In generating Traces for TraceBench, we focus on traces with two levels of mean throughput, slow and fast, and two levels of variance of the throughput, high variance and low variance. In this benchmark, we generate three sets of datasets with different proportions of these traces: Majority Fast, Balanced, and Majority Slow. See Figure 7 for a visualization of the trace distributions, and see Figure 13 in Appendix B for a visualization of example traces. Note that the training and testing datasets remain disjoint: a controller trained on the Majority Fast dataset does not have access to the testing version of it.

We use the off-policy RL algorithm Ape-X DQN (Horgan et al., 2018). To evaluate prioritization in isolation, we use the same DRL hyper-parameters for all agents and present results averaged over $4$ instances. For details of our training parameters, see Appendix B.

Our experiments investigate two important questions. First, we evaluate how the versions of Plume’s prioritization, Plume-Static and Plume-Dynamic, compare to random trace sampling, the standard trace sampling technique. We additionally evaluate the impact of PER (Schaul et al., 2015), the state prioritization technique described in Section 2. Second, we investigate how sensitive these methods are to network conditions distribution shifts. We would like to emphasize here that these experiments are possible in real-world settings.

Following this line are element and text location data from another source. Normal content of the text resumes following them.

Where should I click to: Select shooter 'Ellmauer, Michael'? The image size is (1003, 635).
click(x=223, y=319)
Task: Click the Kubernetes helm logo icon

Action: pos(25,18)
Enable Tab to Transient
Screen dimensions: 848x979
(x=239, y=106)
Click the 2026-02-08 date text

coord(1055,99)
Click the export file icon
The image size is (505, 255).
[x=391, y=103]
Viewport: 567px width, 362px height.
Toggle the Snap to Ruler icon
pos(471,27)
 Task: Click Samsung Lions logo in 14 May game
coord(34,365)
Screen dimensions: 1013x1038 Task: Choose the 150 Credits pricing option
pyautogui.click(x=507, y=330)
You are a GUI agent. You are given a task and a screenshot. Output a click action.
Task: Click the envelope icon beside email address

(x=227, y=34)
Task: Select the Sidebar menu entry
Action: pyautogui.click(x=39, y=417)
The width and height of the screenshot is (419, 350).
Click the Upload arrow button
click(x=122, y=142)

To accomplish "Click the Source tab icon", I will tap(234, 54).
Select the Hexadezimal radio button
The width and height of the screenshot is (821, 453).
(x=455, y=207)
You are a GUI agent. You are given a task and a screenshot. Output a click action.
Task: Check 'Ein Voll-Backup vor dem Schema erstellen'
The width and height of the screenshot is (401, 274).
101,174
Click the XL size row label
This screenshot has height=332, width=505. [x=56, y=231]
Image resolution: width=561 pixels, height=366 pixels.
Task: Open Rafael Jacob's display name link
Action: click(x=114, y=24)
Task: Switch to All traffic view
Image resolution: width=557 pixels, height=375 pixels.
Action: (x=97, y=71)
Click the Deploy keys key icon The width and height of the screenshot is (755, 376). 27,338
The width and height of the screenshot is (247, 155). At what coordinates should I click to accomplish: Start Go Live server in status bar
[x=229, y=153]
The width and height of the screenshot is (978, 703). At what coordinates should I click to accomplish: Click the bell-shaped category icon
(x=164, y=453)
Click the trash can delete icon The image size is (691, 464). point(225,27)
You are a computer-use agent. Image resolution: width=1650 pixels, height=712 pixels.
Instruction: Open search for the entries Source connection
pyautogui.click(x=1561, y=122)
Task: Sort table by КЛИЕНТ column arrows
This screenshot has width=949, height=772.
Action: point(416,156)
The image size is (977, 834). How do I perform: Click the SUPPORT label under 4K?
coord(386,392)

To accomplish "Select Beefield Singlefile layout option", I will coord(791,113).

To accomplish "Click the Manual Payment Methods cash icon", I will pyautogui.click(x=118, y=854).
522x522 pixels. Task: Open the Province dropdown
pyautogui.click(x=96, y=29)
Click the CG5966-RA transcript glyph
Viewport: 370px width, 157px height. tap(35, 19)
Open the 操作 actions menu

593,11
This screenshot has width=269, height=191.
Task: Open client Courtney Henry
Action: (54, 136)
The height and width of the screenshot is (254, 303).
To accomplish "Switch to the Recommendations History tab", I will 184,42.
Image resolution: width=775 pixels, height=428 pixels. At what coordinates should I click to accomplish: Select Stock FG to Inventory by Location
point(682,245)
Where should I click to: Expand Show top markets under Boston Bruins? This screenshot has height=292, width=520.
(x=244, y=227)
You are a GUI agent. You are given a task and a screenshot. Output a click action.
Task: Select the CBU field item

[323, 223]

In Figure 9, we analyze the performance of Plume across various training and testing trace distributions. Particularly, we analyze the following scenarios:

• •

  Scenario 1: The training distribution is similar to the real world but the testing is adversarially different, i.e., we train on the Majority Fast but test on the Majority Slow dataset.

• •

  Scenario 2: Both training and testing have a balanced set of traces, i.e., we train and test on the Balanced dataset.

• •

  Scenario 3: The training distribution largely consists of the tail end of the testing distribution, i.e., we train on the Majority Slow but test on the Majority Fast dataset.

Below, we summarize the findings of our experiments with ABR, CC and LB presented in Section 6, and the analysis of our extensive Plume benchmarking presented in this section.

• •

  Plume is a generalized solution for DRL training in input-driven environments that automatically balances the trace distribution, and offers significant improvement in performance over random sampling in ABR, CC and LB, in simulation and in real-world testing, over both on-policy and off-policy algorithms.

• •

  Plume’s prioritization strategies work across trace distributions, providing controllers with greater performance and robustness in all.

• •

  Gelato trained with Plume offers the best performance when compared to prior ABR controllers on the real-world Puffer platform. It achieves $75\%$ and $78\%$ reduction in stalls over CausalSim (Alomar et al., 2023) and Fugu (Yan et al., 2020) respectively. It also achieves a statistically significant SSIM improvement of $0.28$ dB over CausalSim and $0.12$ dB over Fugu.